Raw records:
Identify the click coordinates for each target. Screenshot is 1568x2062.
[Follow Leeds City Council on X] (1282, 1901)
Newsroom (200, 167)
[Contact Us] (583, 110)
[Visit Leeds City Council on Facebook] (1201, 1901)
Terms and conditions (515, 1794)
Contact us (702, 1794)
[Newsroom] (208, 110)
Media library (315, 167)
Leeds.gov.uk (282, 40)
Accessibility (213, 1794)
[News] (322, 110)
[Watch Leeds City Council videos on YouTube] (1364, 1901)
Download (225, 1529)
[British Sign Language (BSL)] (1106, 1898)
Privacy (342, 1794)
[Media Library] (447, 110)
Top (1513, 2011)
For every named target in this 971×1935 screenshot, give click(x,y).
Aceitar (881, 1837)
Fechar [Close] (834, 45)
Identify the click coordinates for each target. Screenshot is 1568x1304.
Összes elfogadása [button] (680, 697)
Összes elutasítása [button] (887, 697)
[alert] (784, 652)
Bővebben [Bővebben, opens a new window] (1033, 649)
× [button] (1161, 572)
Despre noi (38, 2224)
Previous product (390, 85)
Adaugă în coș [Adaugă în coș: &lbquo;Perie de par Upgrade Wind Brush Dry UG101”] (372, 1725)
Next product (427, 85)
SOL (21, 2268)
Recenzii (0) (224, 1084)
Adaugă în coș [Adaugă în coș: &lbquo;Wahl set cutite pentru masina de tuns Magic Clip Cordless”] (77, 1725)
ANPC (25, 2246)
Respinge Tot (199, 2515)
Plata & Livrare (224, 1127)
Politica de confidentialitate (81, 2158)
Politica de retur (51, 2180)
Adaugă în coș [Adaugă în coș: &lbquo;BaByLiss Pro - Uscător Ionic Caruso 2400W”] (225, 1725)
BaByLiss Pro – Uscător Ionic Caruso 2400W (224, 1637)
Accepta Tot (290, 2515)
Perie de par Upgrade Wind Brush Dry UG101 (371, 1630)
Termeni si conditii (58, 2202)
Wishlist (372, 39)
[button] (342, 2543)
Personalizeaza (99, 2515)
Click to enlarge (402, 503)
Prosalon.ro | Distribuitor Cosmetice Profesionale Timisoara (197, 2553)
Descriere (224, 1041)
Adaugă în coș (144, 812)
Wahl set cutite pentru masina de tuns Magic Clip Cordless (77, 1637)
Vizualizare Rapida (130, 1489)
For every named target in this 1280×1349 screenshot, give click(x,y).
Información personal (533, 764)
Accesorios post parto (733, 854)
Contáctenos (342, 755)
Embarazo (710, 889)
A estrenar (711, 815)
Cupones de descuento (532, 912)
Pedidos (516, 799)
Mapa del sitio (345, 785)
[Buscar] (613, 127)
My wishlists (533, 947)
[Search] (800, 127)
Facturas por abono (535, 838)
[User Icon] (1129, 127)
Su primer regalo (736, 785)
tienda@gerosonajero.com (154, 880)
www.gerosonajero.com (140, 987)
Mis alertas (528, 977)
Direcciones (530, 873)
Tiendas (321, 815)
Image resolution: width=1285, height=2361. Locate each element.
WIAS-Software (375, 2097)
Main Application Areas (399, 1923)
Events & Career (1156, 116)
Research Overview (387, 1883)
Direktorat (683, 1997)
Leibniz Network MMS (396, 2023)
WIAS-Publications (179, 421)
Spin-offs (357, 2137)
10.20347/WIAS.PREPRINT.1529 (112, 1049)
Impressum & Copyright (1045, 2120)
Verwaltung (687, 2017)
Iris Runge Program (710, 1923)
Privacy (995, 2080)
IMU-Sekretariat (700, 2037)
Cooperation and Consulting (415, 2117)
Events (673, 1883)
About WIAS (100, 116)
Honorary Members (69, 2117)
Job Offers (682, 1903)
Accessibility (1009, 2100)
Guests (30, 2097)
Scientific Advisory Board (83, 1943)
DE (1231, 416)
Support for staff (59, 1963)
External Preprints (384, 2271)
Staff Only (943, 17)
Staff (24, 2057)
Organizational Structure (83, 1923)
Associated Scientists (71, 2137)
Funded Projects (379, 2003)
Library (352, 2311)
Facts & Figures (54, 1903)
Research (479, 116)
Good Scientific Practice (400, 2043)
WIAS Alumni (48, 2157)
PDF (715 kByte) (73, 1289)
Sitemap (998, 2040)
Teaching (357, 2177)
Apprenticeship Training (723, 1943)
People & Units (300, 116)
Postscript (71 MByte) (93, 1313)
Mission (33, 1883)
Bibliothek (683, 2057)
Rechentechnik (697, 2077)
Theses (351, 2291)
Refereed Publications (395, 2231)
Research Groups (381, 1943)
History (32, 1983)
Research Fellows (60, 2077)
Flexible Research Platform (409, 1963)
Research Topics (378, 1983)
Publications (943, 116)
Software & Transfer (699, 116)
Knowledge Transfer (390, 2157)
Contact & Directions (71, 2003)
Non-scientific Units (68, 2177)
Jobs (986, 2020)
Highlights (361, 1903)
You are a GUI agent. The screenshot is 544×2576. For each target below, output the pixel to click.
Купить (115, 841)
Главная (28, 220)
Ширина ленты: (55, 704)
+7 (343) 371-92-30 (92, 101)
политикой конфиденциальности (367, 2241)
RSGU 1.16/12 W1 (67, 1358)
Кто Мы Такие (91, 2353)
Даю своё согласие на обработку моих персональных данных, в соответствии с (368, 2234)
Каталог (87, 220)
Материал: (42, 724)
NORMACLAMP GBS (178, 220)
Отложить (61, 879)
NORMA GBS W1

Problem details:
Reproduce every one of the records above, line for line, without changing a single character.

Final result:
Identify the click coordinates for each target. Screenshot is 1568x2062.
[Follow Leeds City Council on X] (1282, 1901)
Newsroom (200, 167)
[Contact Us] (583, 110)
[Visit Leeds City Council on Facebook] (1201, 1901)
Terms and conditions (515, 1794)
Contact us (702, 1794)
[Newsroom] (208, 110)
Media library (315, 167)
Leeds.gov.uk (282, 40)
Accessibility (213, 1794)
[News] (322, 110)
[Watch Leeds City Council videos on YouTube] (1364, 1901)
Download (225, 1529)
[British Sign Language (BSL)] (1106, 1898)
Privacy (342, 1794)
[Media Library] (447, 110)
Top (1513, 2011)
For every named target in this 971×1935 screenshot, give click(x,y).
Aceitar (881, 1837)
Fechar [Close] (834, 45)
Identify the click coordinates for each target. Screenshot is 1568x1304.
Összes elfogadása [button] (680, 697)
Összes elutasítása [button] (887, 697)
[alert] (784, 652)
Bővebben [Bővebben, opens a new window] (1033, 649)
× [button] (1161, 572)
Despre noi (38, 2224)
Previous product (390, 85)
Adaugă în coș [Adaugă în coș: &lbquo;Perie de par Upgrade Wind Brush Dry UG101”] (372, 1725)
Next product (427, 85)
SOL (21, 2268)
Recenzii (0) (224, 1084)
Adaugă în coș [Adaugă în coș: &lbquo;Wahl set cutite pentru masina de tuns Magic Clip Cordless”] (77, 1725)
ANPC (25, 2246)
Respinge Tot (199, 2515)
Plata & Livrare (224, 1127)
Politica de confidentialitate (81, 2158)
Politica de retur (51, 2180)
Adaugă în coș [Adaugă în coș: &lbquo;BaByLiss Pro - Uscător Ionic Caruso 2400W”] (225, 1725)
BaByLiss Pro – Uscător Ionic Caruso 2400W (224, 1637)
Accepta Tot (290, 2515)
Perie de par Upgrade Wind Brush Dry UG101 (371, 1630)
Termeni si conditii (58, 2202)
Wishlist (372, 39)
[button] (342, 2543)
Personalizeaza (99, 2515)
Click to enlarge (402, 503)
Prosalon.ro | Distribuitor Cosmetice Profesionale Timisoara (197, 2553)
Descriere (224, 1041)
Adaugă în coș (144, 812)
Wahl set cutite pentru masina de tuns Magic Clip Cordless (77, 1637)
Vizualizare Rapida (130, 1489)
For every named target in this 1280×1349 screenshot, give click(x,y).
Información personal (533, 764)
Accesorios post parto (733, 854)
Contáctenos (342, 755)
Embarazo (710, 889)
A estrenar (711, 815)
Cupones de descuento (532, 912)
Pedidos (516, 799)
Mapa del sitio (345, 785)
[Buscar] (613, 127)
My wishlists (533, 947)
[Search] (800, 127)
Facturas por abono (535, 838)
[User Icon] (1129, 127)
Su primer regalo (736, 785)
tienda@gerosonajero.com (154, 880)
www.gerosonajero.com (140, 987)
Mis alertas (528, 977)
Direcciones (530, 873)
Tiendas (321, 815)
Image resolution: width=1285, height=2361. Locate each element.
WIAS-Software (375, 2097)
Main Application Areas (399, 1923)
Events & Career (1156, 116)
Research Overview (387, 1883)
Direktorat (683, 1997)
Leibniz Network MMS (396, 2023)
WIAS-Publications (179, 421)
Spin-offs (357, 2137)
10.20347/WIAS.PREPRINT.1529 (112, 1049)
Impressum & Copyright (1045, 2120)
Verwaltung (687, 2017)
Iris Runge Program (710, 1923)
Privacy (995, 2080)
IMU-Sekretariat (700, 2037)
Cooperation and Consulting (415, 2117)
Events (673, 1883)
About WIAS (100, 116)
Honorary Members (69, 2117)
Job Offers (682, 1903)
Accessibility (1009, 2100)
Guests (30, 2097)
Scientific Advisory Board (83, 1943)
DE (1231, 416)
Support for staff (59, 1963)
External Preprints (384, 2271)
Staff Only (943, 17)
Staff (24, 2057)
Organizational Structure (83, 1923)
Associated Scientists (71, 2137)
Funded Projects (379, 2003)
Library (352, 2311)
Facts & Figures (54, 1903)
Research (479, 116)
Good Scientific Practice (400, 2043)
WIAS Alumni (48, 2157)
PDF (715 kByte) (73, 1289)
Sitemap (998, 2040)
Teaching (357, 2177)
Apprenticeship Training (723, 1943)
People & Units (300, 116)
Postscript (71 MByte) (93, 1313)
Mission (33, 1883)
Bibliothek (683, 2057)
Rechentechnik (697, 2077)
Theses (351, 2291)
Refereed Publications (395, 2231)
Research Groups (381, 1943)
History (32, 1983)
Research Fellows (60, 2077)
Flexible Research Platform (409, 1963)
Research Topics (378, 1983)
Publications (943, 116)
Software & Transfer (699, 116)
Knowledge Transfer (390, 2157)
Contact & Directions (71, 2003)
Non-scientific Units (68, 2177)
Jobs (986, 2020)
Highlights (361, 1903)
You are a GUI agent. The screenshot is 544×2576. For each target below, output the pixel to click.
Купить (115, 841)
Главная (28, 220)
Ширина ленты: (55, 704)
+7 (343) 371-92-30 (92, 101)
политикой конфиденциальности (367, 2241)
RSGU 1.16/12 W1 (67, 1358)
Кто Мы Такие (91, 2353)
Даю своё согласие на обработку моих персональных данных, в соответствии с (368, 2234)
Каталог (87, 220)
Материал: (42, 724)
NORMACLAMP GBS (178, 220)
Отложить (61, 879)
NORMA GBS W1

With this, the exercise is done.